Records from a data collection

=== Section Start ===

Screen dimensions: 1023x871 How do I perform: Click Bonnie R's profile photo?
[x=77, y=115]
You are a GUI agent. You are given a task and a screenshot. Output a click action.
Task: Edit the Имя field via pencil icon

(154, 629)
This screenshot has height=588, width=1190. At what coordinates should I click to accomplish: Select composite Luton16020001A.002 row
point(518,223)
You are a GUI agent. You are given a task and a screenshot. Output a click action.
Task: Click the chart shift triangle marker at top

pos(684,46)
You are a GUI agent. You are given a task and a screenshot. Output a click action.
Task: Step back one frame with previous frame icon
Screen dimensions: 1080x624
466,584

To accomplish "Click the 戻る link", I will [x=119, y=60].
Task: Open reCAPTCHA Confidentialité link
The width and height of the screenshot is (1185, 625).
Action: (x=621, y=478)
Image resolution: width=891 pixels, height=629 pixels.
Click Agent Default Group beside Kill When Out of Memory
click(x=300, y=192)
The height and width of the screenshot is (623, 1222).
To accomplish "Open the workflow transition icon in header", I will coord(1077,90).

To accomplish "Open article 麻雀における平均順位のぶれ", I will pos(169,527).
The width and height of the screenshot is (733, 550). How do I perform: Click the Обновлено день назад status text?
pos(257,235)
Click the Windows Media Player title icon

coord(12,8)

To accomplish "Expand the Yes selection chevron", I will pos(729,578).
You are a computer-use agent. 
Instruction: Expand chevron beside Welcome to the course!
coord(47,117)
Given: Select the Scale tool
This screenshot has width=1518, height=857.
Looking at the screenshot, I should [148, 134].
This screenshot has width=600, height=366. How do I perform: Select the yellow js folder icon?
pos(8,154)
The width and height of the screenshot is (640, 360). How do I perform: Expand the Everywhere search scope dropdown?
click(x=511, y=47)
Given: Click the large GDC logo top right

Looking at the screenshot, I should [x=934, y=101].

=== Section End ===

TASK OBJECTIVE:
Your reply should be an exact copy of every line from the line with "The width and height of the screenshot is (1185, 625)." through the final line of the data, and nothing more.

COMPLETED TASK:
The width and height of the screenshot is (1185, 625).
Action: (x=621, y=478)
Image resolution: width=891 pixels, height=629 pixels.
Click Agent Default Group beside Kill When Out of Memory
click(x=300, y=192)
The height and width of the screenshot is (623, 1222).
To accomplish "Open the workflow transition icon in header", I will coord(1077,90).

To accomplish "Open article 麻雀における平均順位のぶれ", I will pos(169,527).
The width and height of the screenshot is (733, 550). How do I perform: Click the Обновлено день назад status text?
pos(257,235)
Click the Windows Media Player title icon

coord(12,8)

To accomplish "Expand the Yes selection chevron", I will pos(729,578).
You are a computer-use agent. 
Instruction: Expand chevron beside Welcome to the course!
coord(47,117)
Given: Select the Scale tool
This screenshot has width=1518, height=857.
Looking at the screenshot, I should [148, 134].
This screenshot has width=600, height=366. How do I perform: Select the yellow js folder icon?
pos(8,154)
The width and height of the screenshot is (640, 360). How do I perform: Expand the Everywhere search scope dropdown?
click(x=511, y=47)
Given: Click the large GDC logo top right

Looking at the screenshot, I should [x=934, y=101].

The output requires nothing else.